Members of the Boys were imprisoned in the Lutsk Ghetto.
The Lutsk Ghetto was one of a network of ghettos set up by Nazi Germany in which Jews were forced to live in occupied Poland. As with other ghettos in Czechoslovakia, Latvia, Lithuania and Poland, the Lutsk Ghetto was established to contain the region’s Jews and isolate them from the rest of the population until the Nazi leadership could decide on an answer to the so-called “Jewish Question.”
The Boys and their families spent years living in dire conditions. The ghettos were not designed for the vast numbers of people forced to find space to live within them. As a result, multiple families shared cramped and insanitary accommodation.
The Boys were teenage and child-Holocaust survivors, who were brought to the UK after the war for rest and rehabilitation.

Memorial in Lutsk on the synagogue.
Lutsk is a city on the Styr River in northwestern Ukraine.
Overview
Before World War II, Lutsk (Łuck), then part of Poland, had a thriving Jewish community.

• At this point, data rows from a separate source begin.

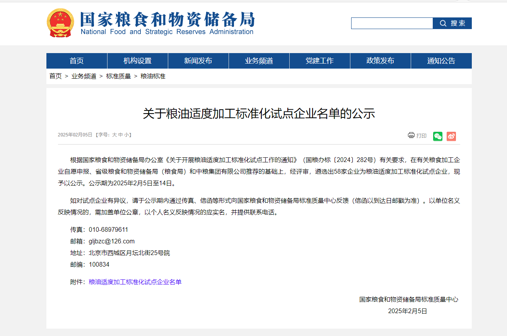Image resolution: width=507 pixels, height=336 pixels.
Task: Click the magnifier icon on the 搜索 button
Action: click(443, 23)
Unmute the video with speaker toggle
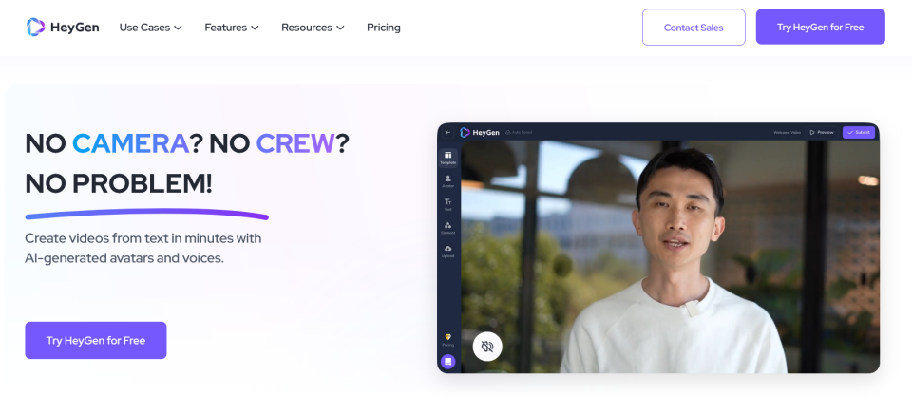The height and width of the screenshot is (414, 912). tap(487, 347)
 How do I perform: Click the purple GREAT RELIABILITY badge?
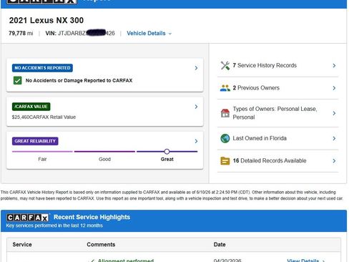coord(35,141)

Jews made up nearly half of the city’s population—approximately 17,500 people. It was part of Soviet occupied Poland between 1939 and June 1941.

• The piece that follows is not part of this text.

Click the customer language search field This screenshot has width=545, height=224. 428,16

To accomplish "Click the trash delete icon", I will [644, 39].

In June 1941, Germany invaded the Soviet Union and captured Lutsk on 25 June. By December 1941, the Nazis had confined the surviving Jewish residents to a ghetto.
Layout
The Lutsk Ghetto was established in one of the city’s poorest districts, near the old Jewish quarter. It was surrounded by barbed wire. Thousands of Jews from surrounding villages were forcibly relocated into the overcrowded ghetto.

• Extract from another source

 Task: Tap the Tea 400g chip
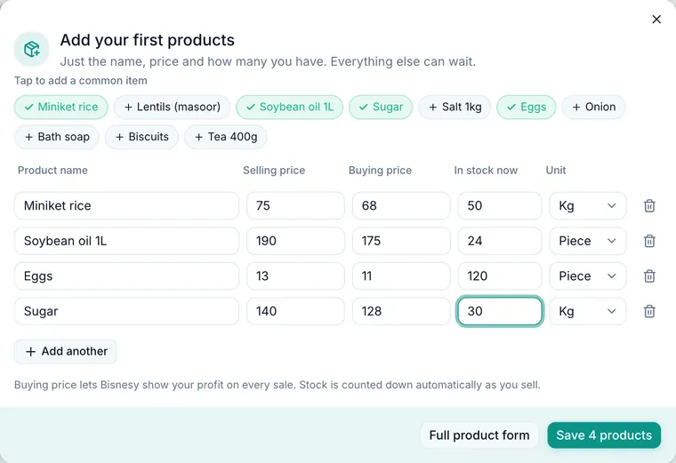(226, 137)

Conditions were appalling—families were crammed into small, dilapidated homes, often with multiple families sharing a single room. There was little access to food, clean water, or medicine. Ukrainian auxiliary police and German SS officers controlled the area, enforcing strict curfews and punishing any attempt to leave.
Unlike the large ghettos in Poland, which sometimes existed for years, the Lutsk Ghetto functioned primarily as a temporary holding zone before mass executions.
Daily Life
The German authorities allocated only minimal food rations. Malnutrition became widespread, and disease spread rapidly due to the overcrowded and unsanitary conditions.
Men and women were subjected to forced labour. Many worked in German-run workshops, repairing roads or manufacturing goods for the Wehrmacht. Others were assigned to gruelling construction projects. Beatings and executions were commonplace, as even minor infractions were punished with death.
Despite the horrific conditions, residents tried to maintain some form of normality. Parents risked their lives to teach their children, and secret prayer gatherings took place.
Mass Shootings
The first massacre occurred on 2 July 1941, when over 1,000 Jewish men were taken to an airfield near the city and shot. Over the following months, German forces continued targeting the Jewish population with systematic killings.
The final liquidation of the Lutsk Ghetto took place in August 1942, culminating in one of the largest massacres in Volhynia.
On 19-23 August 1942, approximately 15,000 Jews were rounded up and taken to Polanka Hill, an area just outside the city. German SS units and Ukrainian auxiliary police forced the victims to strip before shooting them into pre-dug mass graves. Eyewitnesses said the ground at Polanka Hill reportedly “moved” for hours afterward, as many of the victims were buried alive.
By November 1942, almost the entire Jewish population of Lutsk had been murdered.
Jewish Resistance
Some Jews managed to escape the ghetto and flee to the forests, where they joined Soviet partisan groups. Some children were hidden with Polish neighbours.
Aftermath
After the war, the Jewish community in Lutsk was not re-established. Survivors who returned found that their homes had been taken over by new occupants, and most eventually left.
Memorialisation
There is a memorial at Polanka Hill. The Great Synagogue of Lutsk, which was partially destroyed during the war, still stands as a historical landmark.